Non così nell’America di Trump, in cui si registra un ritorno delle opere esplicitamente “di parte”, impegnate e schierate. E questo non solo nell’opera di un autore come Michael Moore, vero e proprio attivista politico, ma anche nelle ultime due fatiche di Adam McKay, regista di genere specializzato in commedie e popcorn-movie.
La carriera di McKay è emblematica: artigiano del cinema inscrivibile quasi esclusivamente al genere demenziale (si ricordino soltanto la saga di Anchorman e Poliziotti di riserva), dopo più di un decennio di umorismo selvaggio e di non-sense esplosivo alla Will Farrell (suo attore feticcio), dopo qualche incursione nel mondo dei blockbuster di azione (Hansel & Gretel. Cacciatori di streghe e Ant man), nel 2015 McKay firma La grande scommessa. Un film in cui il tono dissacrante è rivolto alla realtà economica recente, alla crisi del 2008 e ai suoi protagonisti. Oggi è il turno della politica. Vice. L’uomo nell’ombra asciuga ancora di più i toni sfiorando quasi il bio-pic, e tratta della vita di Dick Cheney, “eminenza grigia” della politica americana degli ultimi trent’anni. McKay sembra voler evidenziare ora una paradossale convergenza: non è tanto il suo stile farsesco a diventare realistico, ma la realtà a rivelarsi una farsa. Come in La grande scommessa la crisi finanziaria era esplosa per pura avidità e stupidità, così in una scena di Vice la guerra in Iraq è decisa a cena, mentre si sceglie sul menu quale leggere infrangere. Vita e commedia si mischiano, in un risultato grottesco e straniante, che disorienta lo spettatore anche a costo di perdere in efficacia narrativa (è un film biografico, un documentario o semplicemente satira?). Verso la fine del film, si ha l’impressione che possa accadere di tutto da un momento all’altro, un infarto del protagonista (spesso comicamente annunciati da Cheney stesso) o un’invasione di un paese straniero.
Gli ultimi manifesti politici di Moore hanno attaccato serialmente Bush, Trump e tutto l’establishment americano schierandosi politicamente dalla parte delle fasce popolari e della democrazia. McKay per certi versi è più radicale: il nemico politico non è un tiranno (come dice Moore), ma è essenzialmente un assurdo, è espressione del fondamentale non-senso che si nasconde dietro le azioni umane. Qui si scorge una strana continuità nell’opera del regista di commedie. Il Cheney di Mc Kay è uno scaltro genio del male, che sa escogitare qualsiasi mezzo per ottenere i più diversi obiettivi, eppure non ha un vero obiettivo.
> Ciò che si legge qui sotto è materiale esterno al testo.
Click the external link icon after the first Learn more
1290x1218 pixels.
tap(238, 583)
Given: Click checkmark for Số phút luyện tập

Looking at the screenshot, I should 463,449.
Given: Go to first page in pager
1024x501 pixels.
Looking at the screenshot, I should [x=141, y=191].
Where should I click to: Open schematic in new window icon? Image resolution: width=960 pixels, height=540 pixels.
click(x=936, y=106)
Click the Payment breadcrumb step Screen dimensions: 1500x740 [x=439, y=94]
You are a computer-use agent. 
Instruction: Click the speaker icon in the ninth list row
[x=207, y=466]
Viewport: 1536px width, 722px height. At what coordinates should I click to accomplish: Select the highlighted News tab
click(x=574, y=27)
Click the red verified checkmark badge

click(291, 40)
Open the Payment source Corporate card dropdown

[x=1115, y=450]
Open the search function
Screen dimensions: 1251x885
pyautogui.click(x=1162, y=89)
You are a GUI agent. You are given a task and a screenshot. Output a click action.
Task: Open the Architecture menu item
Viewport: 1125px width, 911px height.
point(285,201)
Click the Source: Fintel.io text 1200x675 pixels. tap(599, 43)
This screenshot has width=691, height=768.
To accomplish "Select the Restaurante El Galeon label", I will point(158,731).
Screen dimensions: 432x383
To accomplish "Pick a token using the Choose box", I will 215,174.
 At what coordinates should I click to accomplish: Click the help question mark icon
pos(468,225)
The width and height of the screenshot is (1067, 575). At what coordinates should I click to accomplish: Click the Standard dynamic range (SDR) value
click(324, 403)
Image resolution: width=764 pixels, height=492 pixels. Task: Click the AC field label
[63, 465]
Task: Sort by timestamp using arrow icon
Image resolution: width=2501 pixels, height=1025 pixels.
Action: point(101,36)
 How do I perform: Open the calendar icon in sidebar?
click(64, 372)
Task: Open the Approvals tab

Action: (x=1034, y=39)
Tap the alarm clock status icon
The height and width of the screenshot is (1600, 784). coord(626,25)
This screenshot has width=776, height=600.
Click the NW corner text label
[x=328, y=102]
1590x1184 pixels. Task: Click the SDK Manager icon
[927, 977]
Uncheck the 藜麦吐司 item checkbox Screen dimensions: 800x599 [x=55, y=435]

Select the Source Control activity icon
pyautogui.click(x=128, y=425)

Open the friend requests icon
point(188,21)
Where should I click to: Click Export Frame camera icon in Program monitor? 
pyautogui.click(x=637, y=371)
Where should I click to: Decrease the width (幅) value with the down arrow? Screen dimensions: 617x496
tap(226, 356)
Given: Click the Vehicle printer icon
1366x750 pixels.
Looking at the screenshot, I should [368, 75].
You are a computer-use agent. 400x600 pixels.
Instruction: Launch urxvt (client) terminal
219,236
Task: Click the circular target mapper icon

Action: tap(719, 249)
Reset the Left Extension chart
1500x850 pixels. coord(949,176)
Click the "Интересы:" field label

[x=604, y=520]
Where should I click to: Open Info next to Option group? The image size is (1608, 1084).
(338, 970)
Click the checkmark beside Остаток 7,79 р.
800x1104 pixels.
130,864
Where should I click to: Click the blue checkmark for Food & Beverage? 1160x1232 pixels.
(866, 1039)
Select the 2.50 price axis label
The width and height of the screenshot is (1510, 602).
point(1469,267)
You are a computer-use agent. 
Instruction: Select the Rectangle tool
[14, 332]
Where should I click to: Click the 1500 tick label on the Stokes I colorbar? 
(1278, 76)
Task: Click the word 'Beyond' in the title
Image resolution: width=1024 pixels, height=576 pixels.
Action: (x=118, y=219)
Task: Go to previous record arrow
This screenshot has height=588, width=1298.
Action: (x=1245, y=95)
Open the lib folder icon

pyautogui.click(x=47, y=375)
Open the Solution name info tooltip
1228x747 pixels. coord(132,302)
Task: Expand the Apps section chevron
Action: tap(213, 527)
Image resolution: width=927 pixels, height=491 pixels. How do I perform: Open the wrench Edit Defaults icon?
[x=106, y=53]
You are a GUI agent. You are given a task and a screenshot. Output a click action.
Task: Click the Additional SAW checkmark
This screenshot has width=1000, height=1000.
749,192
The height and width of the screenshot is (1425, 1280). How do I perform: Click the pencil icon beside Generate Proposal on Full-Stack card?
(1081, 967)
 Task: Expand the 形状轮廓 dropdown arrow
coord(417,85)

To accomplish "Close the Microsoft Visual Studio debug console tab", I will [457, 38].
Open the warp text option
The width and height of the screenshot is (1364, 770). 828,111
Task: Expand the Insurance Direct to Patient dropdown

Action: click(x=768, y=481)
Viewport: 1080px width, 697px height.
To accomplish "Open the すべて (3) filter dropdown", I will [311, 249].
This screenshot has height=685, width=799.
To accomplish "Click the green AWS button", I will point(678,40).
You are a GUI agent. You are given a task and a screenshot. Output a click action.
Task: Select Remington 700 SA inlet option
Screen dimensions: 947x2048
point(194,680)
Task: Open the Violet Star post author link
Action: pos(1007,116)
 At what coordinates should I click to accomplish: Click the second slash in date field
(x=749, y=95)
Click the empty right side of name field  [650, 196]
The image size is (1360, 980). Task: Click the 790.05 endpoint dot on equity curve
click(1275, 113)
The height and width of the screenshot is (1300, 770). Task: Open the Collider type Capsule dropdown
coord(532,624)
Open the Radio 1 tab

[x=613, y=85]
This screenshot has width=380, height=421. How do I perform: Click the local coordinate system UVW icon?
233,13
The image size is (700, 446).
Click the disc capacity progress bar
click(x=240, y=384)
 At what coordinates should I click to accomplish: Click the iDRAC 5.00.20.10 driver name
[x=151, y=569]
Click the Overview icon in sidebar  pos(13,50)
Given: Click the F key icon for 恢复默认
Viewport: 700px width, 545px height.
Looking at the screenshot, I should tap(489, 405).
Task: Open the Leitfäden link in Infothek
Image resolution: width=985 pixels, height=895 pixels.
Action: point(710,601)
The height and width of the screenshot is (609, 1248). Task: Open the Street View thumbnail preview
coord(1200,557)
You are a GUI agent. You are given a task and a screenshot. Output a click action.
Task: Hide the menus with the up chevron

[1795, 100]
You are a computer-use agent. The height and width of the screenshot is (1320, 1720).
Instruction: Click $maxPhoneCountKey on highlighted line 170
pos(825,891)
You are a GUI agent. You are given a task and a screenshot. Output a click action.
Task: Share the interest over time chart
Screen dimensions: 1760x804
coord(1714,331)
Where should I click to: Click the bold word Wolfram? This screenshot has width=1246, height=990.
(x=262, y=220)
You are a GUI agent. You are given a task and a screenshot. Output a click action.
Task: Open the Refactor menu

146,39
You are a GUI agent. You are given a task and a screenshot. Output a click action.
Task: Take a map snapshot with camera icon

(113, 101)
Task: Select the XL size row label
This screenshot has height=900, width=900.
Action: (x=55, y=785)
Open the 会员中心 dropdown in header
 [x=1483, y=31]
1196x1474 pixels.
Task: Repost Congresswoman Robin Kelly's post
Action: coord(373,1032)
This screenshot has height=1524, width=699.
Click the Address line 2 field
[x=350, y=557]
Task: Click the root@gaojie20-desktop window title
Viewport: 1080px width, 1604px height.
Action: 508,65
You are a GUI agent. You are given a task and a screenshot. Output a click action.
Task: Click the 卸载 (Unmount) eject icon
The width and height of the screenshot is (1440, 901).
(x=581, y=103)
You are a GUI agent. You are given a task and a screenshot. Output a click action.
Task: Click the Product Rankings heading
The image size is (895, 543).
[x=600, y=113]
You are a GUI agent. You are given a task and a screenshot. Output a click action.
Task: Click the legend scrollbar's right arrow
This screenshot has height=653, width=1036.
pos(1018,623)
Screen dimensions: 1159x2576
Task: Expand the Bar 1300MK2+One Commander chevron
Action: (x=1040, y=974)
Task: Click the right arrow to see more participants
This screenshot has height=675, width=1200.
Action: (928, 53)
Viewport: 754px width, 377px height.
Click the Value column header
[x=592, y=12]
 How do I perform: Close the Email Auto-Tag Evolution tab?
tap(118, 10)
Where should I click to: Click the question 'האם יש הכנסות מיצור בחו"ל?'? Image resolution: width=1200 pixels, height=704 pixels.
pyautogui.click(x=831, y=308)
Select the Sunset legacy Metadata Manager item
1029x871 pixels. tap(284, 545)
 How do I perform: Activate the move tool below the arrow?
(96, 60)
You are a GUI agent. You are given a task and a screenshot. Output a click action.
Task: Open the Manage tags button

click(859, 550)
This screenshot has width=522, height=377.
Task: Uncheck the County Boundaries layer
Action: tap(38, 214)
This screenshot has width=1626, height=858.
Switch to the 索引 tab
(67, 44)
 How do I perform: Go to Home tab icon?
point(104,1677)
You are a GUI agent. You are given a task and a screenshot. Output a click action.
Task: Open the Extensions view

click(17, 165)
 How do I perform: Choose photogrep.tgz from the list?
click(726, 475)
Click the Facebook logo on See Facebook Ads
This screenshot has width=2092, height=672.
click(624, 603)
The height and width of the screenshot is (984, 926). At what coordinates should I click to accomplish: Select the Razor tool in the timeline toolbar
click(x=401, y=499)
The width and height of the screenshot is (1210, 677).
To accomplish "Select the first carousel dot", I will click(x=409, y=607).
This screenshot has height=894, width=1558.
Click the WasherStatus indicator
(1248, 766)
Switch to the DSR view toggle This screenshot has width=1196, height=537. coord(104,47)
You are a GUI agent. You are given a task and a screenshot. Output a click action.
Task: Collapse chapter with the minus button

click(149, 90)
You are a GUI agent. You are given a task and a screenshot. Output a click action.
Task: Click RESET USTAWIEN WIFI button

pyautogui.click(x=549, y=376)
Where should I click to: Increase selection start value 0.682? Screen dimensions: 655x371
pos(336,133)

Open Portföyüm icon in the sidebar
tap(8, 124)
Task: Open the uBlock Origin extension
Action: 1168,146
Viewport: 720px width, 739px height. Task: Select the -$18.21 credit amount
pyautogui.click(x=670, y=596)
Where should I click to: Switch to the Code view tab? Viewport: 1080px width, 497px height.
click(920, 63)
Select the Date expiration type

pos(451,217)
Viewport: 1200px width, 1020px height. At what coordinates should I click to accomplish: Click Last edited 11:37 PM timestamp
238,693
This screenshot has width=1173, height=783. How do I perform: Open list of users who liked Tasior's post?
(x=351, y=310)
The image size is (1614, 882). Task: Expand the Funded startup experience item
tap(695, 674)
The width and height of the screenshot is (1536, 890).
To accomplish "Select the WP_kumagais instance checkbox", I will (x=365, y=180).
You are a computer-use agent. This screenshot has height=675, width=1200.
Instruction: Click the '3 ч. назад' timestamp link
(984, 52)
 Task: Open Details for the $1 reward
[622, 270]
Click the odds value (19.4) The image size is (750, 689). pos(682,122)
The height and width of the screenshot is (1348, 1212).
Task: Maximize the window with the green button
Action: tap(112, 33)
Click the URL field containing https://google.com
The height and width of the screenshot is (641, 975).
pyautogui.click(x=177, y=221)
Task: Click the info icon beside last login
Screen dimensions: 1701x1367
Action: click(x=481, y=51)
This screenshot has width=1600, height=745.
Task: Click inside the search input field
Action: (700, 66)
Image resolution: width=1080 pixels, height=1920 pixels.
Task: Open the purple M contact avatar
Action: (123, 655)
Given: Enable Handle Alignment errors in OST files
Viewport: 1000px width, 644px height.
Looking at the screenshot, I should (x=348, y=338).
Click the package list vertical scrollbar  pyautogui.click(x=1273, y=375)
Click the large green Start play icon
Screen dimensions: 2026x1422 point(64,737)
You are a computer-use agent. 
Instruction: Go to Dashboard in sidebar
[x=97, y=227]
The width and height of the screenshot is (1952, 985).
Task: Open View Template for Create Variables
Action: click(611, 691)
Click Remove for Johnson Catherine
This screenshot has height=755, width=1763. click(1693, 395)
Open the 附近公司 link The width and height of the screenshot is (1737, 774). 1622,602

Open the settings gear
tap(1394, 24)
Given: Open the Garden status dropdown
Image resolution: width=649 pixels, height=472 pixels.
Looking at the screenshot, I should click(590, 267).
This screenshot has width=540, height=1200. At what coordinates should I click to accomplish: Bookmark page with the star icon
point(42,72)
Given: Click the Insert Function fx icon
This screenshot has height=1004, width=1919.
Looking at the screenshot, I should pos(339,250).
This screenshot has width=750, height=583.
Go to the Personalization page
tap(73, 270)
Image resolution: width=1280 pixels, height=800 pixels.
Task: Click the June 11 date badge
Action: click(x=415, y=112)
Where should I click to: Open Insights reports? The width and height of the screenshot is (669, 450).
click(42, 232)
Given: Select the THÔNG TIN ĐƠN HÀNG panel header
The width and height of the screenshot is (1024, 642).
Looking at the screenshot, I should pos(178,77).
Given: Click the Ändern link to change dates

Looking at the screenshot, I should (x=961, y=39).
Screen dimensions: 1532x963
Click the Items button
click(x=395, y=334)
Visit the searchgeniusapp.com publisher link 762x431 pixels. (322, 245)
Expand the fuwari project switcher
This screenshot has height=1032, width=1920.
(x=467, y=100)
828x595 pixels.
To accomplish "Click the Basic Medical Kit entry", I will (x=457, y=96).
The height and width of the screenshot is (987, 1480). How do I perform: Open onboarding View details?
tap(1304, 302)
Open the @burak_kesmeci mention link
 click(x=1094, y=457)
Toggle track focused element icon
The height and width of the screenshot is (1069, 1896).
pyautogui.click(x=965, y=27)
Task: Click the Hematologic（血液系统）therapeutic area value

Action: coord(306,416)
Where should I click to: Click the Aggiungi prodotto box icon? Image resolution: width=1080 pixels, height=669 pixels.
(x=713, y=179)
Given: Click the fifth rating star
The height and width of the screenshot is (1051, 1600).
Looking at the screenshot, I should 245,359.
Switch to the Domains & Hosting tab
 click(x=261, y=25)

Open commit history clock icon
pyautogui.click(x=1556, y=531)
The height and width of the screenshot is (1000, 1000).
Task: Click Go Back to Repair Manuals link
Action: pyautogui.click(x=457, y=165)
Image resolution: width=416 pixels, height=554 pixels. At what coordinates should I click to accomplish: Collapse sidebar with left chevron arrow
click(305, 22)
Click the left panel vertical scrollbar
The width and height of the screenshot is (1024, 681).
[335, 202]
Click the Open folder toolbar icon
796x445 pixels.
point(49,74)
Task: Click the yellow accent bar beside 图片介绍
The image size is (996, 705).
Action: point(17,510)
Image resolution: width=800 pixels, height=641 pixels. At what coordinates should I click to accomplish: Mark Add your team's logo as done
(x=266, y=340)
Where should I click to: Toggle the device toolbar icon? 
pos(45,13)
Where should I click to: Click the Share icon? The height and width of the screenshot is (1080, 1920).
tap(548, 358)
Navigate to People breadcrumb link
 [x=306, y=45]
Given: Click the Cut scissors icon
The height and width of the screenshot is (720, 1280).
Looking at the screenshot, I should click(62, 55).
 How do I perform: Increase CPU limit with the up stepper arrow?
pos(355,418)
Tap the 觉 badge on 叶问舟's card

Emblematica la scena in cui chiede al suo superiore, interpretato non a caso dal comico Steve Carrell, “noi per cosa siamo? In cosa crediamo?”. La risposta è una sonora e lunga risata, che continua dietro la porta sbattuta in faccia al giovane Cheney. Questo sembra voler mostrare il regista maestro del demenziale. Dietro la grande storia e il trionfalismo della politica di potenza, dietro la logica del potere per il potere, si nasconde il vuoto, l’assenza di scopi, espressa con un ghigno grottesco, surreale, disumano.